At the Swiss Federal Institute of Technology in Zurich (ETH), plans are in place to close existing security gaps when transmitting sensitive data. According to a press release issued by ETH, three of its professors are planning to lay the technical groundwork for the secure and trustworthy processing of transactions conducted in the digital world. To this end, they will work with the Usable Security And Privacy working group, which is based at the Institute of Computer Science at the University of Bonn. The project has been set up to run for eight years.
This new “Center for Digital Trust” is being supported by the Werner Siemens Foundation with a donation of 9.83 million Swiss francs. “Information security is one of the major challenges of our time. The pioneering nature of this project fits in perfectly with the ethos of our foundation”, commented Hubert Keiber, Chairman of the Board of Trustees at the Werner Siemens Foundation.
David Basin, ETH Professor for Information Security, is convinced that the internet needs a fundamental redesign of security architectures: “The certificates used to sign digital data today are issued by over 1,400 authorities all over the world.
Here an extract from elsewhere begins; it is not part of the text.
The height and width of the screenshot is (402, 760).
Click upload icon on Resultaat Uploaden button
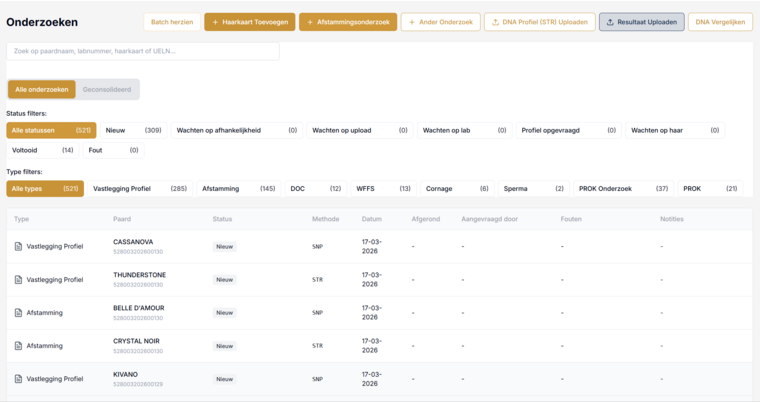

Whether this system is really reliable is in serious doubt”. Approaches aimed at solving this issue such as the Certificate Transparency project from Google or authentication using geographical data are not going far enough from the perspective of the ETH researchers.
“Our technologies don’t require any global changes to the internet and can be used alongside today’s infrastructure,” explains Peter Müller, ETH Professor of Programming Methodology, before adding: “Since our goal is to make the internet fundamentally more secure, we are naturally looking for the outcome of our project to find widespread use”.